Ecco, l’iniziativa è la parola su cui si misura la separazione della realtà. Di posizionamento sul salario minimo, di retroguardia e tutta in scia dei Cinque Stelle sul caso Santanchè: non ci voleva Palmiro Togliatti per prevedere che qualcuno l’avrebbe presentata, anche se non produrrà le dimissioni del ministro. Si sa, ormai va così: le mozioni non si orchestrano per conseguire un risultato parlamentare, ma il risultato è tutto extra-parlamentare in sé, nel senso di costruzione di un’opposizione nel dibattito pubblico. E non è certo una bella figura dire prima che non serve e poi accodarsi a Giuseppe Conte, tanto valeva intestarsela. Ed è invece inesistente (l’iniziativa) sul vero punto debole del governo, l’immigrazione di cui comprensibilmente non parlano né la destra né i suoi giornali, che a parti invertite avrebbero suonato la gran cassa. Per carità, c’è l’indignazione umanitaria, farcita di retorica buonista, ma se la linea è “accogliamoli tutti”, ci sarebbe solo da compiacersi che il governo, a sua insaputa, sta realizzando il programma del Pd, perché le coste sono un colabrodo e sta arrivando mezza Africa. Linea che non ha alcuna sinistra al mondo, da Joe Biden alla premier danese a Pedro Sanchez.
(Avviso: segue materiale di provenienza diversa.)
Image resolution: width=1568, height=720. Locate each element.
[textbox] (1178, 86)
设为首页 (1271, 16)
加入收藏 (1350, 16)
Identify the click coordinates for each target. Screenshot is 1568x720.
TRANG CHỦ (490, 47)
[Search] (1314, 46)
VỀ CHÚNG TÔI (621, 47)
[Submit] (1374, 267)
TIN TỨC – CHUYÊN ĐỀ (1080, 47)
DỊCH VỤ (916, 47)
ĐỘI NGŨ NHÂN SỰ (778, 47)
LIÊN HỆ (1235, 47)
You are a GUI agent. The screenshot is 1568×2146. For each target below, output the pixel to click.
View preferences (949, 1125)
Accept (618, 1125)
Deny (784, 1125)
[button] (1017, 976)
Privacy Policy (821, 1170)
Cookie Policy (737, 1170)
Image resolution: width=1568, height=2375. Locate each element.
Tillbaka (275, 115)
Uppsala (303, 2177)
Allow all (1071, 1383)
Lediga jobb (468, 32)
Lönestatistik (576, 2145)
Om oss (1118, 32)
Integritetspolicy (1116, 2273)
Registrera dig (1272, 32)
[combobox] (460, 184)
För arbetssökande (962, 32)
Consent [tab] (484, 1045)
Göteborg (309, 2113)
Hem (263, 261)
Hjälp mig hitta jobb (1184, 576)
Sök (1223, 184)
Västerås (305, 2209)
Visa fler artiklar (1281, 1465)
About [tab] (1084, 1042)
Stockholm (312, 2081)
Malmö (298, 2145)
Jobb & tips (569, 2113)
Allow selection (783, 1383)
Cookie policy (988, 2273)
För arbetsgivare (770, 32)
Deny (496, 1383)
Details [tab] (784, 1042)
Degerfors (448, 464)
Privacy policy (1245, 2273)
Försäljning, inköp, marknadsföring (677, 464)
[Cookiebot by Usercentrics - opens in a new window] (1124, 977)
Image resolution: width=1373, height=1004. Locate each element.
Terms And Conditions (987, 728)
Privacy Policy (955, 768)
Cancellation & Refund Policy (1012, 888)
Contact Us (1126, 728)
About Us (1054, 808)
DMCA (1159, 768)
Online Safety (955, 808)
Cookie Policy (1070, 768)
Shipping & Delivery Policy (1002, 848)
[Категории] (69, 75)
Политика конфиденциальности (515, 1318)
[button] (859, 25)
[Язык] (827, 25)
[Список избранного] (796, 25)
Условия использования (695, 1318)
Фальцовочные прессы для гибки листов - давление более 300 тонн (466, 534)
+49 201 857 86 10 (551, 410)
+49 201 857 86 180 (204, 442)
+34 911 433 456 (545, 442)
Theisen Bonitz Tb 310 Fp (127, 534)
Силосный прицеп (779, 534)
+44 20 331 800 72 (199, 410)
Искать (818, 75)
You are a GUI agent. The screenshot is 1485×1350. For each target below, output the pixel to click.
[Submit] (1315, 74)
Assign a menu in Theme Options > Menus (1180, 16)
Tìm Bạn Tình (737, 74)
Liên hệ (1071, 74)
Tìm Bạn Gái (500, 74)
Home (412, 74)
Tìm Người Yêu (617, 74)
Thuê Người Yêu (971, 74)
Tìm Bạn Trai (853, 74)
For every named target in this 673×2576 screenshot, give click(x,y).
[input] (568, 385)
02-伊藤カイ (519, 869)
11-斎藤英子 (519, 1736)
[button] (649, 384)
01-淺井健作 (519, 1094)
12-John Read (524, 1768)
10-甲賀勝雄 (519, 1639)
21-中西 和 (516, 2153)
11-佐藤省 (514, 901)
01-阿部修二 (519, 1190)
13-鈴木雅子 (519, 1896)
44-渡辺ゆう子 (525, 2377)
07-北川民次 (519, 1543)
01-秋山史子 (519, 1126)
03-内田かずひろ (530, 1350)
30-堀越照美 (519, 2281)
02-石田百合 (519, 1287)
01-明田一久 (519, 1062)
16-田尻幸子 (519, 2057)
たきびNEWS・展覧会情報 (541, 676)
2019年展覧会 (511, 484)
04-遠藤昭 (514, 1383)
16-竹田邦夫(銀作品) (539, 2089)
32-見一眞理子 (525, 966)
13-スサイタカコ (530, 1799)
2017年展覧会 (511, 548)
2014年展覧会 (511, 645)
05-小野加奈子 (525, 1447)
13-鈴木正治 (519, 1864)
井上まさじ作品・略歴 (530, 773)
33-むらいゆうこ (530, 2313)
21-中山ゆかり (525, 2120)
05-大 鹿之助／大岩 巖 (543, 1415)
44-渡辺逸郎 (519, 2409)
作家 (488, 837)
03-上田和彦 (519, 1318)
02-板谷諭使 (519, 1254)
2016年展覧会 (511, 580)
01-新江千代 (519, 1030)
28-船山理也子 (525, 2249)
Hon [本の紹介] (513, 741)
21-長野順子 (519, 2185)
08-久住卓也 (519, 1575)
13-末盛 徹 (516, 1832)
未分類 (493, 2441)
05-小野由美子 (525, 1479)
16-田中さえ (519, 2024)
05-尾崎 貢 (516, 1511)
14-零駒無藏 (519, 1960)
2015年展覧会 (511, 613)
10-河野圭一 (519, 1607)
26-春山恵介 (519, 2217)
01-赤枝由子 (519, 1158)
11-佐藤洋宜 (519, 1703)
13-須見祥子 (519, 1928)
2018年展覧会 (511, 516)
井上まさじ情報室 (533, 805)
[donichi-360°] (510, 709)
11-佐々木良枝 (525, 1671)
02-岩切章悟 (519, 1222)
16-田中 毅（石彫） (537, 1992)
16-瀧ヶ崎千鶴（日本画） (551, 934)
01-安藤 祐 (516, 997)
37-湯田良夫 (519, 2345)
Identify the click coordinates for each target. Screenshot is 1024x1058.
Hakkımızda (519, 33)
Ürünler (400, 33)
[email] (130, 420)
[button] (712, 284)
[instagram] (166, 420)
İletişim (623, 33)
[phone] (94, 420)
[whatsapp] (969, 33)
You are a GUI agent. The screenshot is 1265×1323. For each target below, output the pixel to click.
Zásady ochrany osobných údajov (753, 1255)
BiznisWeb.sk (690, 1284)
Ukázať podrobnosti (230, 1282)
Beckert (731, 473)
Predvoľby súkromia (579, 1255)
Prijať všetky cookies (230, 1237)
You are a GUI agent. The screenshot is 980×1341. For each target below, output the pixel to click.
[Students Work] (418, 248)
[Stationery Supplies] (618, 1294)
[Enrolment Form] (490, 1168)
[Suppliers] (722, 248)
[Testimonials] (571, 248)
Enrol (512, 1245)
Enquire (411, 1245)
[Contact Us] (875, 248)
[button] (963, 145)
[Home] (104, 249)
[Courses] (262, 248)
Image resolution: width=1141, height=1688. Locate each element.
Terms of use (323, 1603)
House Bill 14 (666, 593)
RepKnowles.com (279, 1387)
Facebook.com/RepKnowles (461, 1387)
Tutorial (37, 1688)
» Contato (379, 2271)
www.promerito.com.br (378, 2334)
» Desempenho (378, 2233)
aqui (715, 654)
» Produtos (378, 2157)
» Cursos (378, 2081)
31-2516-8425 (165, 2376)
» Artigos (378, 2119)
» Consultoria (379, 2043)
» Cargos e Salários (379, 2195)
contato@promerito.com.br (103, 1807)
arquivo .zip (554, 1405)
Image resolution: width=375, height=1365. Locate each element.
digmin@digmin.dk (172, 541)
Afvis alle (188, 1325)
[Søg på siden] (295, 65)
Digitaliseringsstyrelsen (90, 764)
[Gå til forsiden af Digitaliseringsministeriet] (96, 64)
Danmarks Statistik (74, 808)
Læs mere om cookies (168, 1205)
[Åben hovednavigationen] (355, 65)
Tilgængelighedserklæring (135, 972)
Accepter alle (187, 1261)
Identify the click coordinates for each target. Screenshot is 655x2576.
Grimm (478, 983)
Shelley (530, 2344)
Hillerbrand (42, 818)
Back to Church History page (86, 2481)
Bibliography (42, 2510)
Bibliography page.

Ed è proprio sul dossier internazionale che la solita postura declamatoria segnala una significativa involuzione politica, tipicamente gruppettara: il problema non è coniugare opposizione e interesse nazionale, ma essere contro a prescindere, senza indicare una prospettiva. Il ministro dell’interno spagnolo, socialista, ha considerato un passo in avanti l’accordo siglato da Ursula von der Leyen a Tunisi, voluto dal governo italiano. Perché pur non essendo un accordo sull’immigrazione (il limite) esso rappresenta una prima assunzione di responsabilità europea sul tema dell’Africa: una parte dei fondi europei non sono subordinati al negoziato tra la Tunisia e l’Fmi, le cui condizioni rigide – in termini economici, non di diritti – sono osteggiate dai sindacati e dai lavoratori tunisini. Si può dire: “E’ la direzione giusta, su cui peraltro Giorgia Meloni rinnega i deliri della separazione dell’Africa da realizzare con il blocco navale, ma non è sufficiente”, si dice: “tutto sbagliato”. E allora la domanda è semplice: se Elly Schlein sostiene che quell’accordo non è rispettoso dei diritti umani, perché non pone il problema, nell’ambito del Pse, di ritirare il sostegno a Ursula? La presidente che a Tunisi ha violato i diritti è la stessa lodata per aver resistito, qualche giorno prima, all’attacco di Weber sul clima e considerata un baluardo rispetto all’altra prospettiva di assetti europei, incarnata sempre da Weber.

La risposta (all’interrogativo) è semplice, e sta nel primato della propaganda sulla politica, di cui altro sfolgorante esempio sono le timidezze nel riconoscere il buon operato del governo su Patrick Zaki, speculare a quello che faceva Giorgia Meloni, dall’opposizione, ai tempi dei marò, cui contribuisce anche la ritrosia del “liberato”, perfetto per un seggio al Pd alle Europee. Come se, in un paese civile, non ci possano essere momenti in cui si sottolinea, su grandi questioni, una vittoria del paese, nella differenza dei ruoli e delle idee. Questa non è opposizione, e non è neanche autentica radicalità. È una specie di assemblea studentesca, in un mondo a parte.